In Russia, domestic corruption was the government’s exclusive concern. It levied a total of $44 million in fines on a Moscow Region official and his accomplice for demanding a $500,000 bribe for a construction permit. Yet an end of the year 2013 OECD report noted that Russia had not implemented the OECD’s (Russia is a 1997 OECD Anti-Bribery Convention signatory) earlier recommendation to step up investigation and prosecution of foreign bribery.
Such was the outlook for anti-corruption actions in the beginning of 2014. Interim reports have shown that at least in the US, they are continuing at or ahead of the predicted pace. What can we say about the impact of statutes, prosecutions, and compliance programs in reducing the overall level of corrupt behavior in the global marketplace? This template has been in place for at least 15 years. Its successes and failures warrant assessment and where possible, improvements need to be made.

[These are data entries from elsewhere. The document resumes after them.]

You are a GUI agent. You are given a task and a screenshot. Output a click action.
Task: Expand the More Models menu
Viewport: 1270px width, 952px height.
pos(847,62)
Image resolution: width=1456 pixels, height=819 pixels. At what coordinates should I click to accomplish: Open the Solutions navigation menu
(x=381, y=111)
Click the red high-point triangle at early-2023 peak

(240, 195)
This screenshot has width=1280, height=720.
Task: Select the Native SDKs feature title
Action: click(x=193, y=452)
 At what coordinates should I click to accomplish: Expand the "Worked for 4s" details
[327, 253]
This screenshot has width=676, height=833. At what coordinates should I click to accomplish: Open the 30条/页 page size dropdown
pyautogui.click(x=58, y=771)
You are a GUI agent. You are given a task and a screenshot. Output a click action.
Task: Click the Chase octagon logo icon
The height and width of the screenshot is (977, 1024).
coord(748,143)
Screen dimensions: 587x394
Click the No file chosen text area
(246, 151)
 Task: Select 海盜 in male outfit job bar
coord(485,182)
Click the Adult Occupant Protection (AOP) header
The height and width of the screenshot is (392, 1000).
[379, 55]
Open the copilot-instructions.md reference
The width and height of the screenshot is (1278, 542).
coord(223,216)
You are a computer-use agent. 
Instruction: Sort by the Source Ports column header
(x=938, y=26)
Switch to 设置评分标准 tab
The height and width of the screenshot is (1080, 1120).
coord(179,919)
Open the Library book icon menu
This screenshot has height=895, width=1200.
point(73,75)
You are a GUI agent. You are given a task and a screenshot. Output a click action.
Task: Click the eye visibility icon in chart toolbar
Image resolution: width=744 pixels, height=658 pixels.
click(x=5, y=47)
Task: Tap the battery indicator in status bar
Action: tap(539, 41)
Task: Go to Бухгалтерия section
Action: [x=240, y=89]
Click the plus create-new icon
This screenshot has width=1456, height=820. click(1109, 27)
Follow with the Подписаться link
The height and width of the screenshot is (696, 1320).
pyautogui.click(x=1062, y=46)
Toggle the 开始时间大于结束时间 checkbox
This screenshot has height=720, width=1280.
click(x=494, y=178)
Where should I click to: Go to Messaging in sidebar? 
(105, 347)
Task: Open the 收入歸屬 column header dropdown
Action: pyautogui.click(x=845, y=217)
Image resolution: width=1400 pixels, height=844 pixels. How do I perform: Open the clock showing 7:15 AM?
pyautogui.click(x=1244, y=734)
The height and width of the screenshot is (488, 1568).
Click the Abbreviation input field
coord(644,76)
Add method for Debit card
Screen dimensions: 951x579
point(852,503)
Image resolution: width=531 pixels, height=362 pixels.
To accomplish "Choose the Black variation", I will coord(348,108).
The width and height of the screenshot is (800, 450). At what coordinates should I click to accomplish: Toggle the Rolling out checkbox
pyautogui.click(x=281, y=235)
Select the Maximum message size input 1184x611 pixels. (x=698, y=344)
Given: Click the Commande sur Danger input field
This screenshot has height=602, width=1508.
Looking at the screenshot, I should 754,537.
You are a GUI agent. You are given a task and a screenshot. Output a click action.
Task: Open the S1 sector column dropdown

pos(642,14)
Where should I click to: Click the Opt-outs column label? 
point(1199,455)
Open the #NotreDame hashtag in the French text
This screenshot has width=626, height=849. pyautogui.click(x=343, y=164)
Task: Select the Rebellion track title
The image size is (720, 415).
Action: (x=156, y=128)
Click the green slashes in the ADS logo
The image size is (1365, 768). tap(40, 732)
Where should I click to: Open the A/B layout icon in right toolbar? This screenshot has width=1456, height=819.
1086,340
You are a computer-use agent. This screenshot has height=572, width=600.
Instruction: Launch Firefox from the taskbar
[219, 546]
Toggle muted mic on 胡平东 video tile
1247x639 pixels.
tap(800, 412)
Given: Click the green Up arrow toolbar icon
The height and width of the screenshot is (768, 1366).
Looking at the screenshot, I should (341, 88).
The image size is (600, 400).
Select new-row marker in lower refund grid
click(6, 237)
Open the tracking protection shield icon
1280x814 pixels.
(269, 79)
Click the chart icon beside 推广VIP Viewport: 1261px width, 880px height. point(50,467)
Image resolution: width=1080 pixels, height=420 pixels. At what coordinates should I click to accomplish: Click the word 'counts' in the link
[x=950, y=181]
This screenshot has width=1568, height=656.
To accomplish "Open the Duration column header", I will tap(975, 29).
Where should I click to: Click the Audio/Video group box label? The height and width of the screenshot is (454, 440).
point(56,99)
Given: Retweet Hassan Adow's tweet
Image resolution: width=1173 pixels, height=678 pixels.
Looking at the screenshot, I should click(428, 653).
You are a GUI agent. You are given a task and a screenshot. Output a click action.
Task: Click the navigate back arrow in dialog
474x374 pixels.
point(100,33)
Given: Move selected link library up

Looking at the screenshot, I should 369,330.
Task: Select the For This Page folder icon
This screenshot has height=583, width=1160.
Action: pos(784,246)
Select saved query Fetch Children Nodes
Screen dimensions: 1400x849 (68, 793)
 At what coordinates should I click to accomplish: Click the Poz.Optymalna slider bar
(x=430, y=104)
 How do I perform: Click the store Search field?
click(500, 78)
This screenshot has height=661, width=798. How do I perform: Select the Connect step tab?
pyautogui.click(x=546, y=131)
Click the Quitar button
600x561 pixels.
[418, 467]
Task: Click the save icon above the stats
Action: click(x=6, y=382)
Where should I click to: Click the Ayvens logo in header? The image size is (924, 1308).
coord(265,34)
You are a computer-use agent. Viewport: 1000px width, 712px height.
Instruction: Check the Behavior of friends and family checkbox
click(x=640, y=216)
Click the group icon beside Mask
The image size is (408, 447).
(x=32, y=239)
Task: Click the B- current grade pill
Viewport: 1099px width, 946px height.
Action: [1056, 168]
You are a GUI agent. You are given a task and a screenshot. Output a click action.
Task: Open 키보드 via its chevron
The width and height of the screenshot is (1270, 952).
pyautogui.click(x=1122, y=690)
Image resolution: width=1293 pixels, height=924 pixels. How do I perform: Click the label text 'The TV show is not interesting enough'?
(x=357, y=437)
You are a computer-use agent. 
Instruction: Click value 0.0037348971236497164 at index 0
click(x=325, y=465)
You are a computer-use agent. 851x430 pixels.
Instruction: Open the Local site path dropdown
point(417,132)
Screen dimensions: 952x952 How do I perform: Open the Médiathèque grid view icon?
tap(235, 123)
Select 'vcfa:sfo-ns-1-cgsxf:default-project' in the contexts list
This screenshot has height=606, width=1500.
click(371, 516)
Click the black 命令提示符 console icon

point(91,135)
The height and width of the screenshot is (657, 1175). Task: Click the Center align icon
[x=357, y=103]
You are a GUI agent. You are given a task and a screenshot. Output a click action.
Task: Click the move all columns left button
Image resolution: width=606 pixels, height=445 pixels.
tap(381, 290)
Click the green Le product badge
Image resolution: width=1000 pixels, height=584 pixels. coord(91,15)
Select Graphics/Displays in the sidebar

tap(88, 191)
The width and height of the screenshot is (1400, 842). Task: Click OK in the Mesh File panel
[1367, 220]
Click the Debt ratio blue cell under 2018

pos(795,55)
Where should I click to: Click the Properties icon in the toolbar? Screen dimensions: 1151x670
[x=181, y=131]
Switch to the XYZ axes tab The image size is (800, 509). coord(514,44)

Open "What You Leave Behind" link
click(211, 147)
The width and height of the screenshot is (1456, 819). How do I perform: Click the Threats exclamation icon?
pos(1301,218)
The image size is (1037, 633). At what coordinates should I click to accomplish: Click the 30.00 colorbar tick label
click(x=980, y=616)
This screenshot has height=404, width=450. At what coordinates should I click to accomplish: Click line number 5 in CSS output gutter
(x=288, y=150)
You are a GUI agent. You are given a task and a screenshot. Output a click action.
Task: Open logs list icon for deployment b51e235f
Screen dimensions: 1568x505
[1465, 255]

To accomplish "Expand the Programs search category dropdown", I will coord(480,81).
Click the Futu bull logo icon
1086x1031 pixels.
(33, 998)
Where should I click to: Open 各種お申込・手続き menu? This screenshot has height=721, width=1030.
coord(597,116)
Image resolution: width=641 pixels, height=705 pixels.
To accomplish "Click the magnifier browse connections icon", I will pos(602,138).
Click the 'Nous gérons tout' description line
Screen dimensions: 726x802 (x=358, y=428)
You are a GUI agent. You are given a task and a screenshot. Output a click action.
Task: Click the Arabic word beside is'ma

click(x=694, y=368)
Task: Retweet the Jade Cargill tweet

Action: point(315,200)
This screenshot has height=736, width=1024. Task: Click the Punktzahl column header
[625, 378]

Still, corruption is alive and well. In December 2014, the OECD issued a Report on Foreign Bribery. The publication analyzed 427 cases of bribery of which 263 were made against individuals and in 164 the company was the defendant. The report’s key findings were:
Management level involvement – management level employees paid or authorized the bribe in 41 percent of the cases. In 12 percent, the CEO was involved;
Three-fourths of the cases involved intermediaries – nearly half of these incidents (35 percent) were corporate “vehicles” (e.g., subsidiaries, companies established under the “beneficial ownership” of the bribe recipient). The rest of the cases (41 percent) involved agents, distributors, and brokers;
Enforcement peaked in 2011, followed by a decline – the caseload increased dramatically in 2007 and peaked in 2011 with 78 enforcement actions. These figures suggest the importance of US enforcement. Though they were not necessarily the same companies, as previously noted, the US instituted the largest number of actions (74) in 2011;
Most cases were resolved through a settlement involving penalties – though only 80 individuals received prison sentences
In light of the fact that the OECD findings were based on successful detection and enforcement, the report’s findings confirm that the current global anti-corruption regime has achieved considerable success and taken together, the Gibson Dunn and OECD data suggest actions that could be taken that might lead to further improvement:
More collaboration between prosecutors and governments in the bribe recipient countries – there are examples where this cooperation has been instrumental in successful enforcement but significant improvement may be possible by offering local governments and civic organizations (e.g., Transparency International) greater incentives. Foreign bribery prosecutors rarely if ever represent actual victims, nor do the proceeds obtained go to remedying the damage caused by the bribe. A “victim’s trust” that would enable those injured by corruption to “claw back” compensation for their injuries would address this problem. It would also give local officials an incentive to provide support and relieve them of the potential subsequent burden of having to take further action against the bribe payer;
More criminal penalties for bribe payers – the OECD found only 80 criminal convictions in 427 successful enforcement actions. Increased exposure to criminal penalties would, to paraphrase Dr. Johnson, help to focus the executive mind;
Increased governance and CEO accountability – regardless of their involvement, CEO resignation is appropriate when the company is involved in a bribery case settlement or conviction regarding violations that occurred during their tenure. This requirement is consistent with standards in other occupations. In many cases this has happened but it ought to be standard procedure.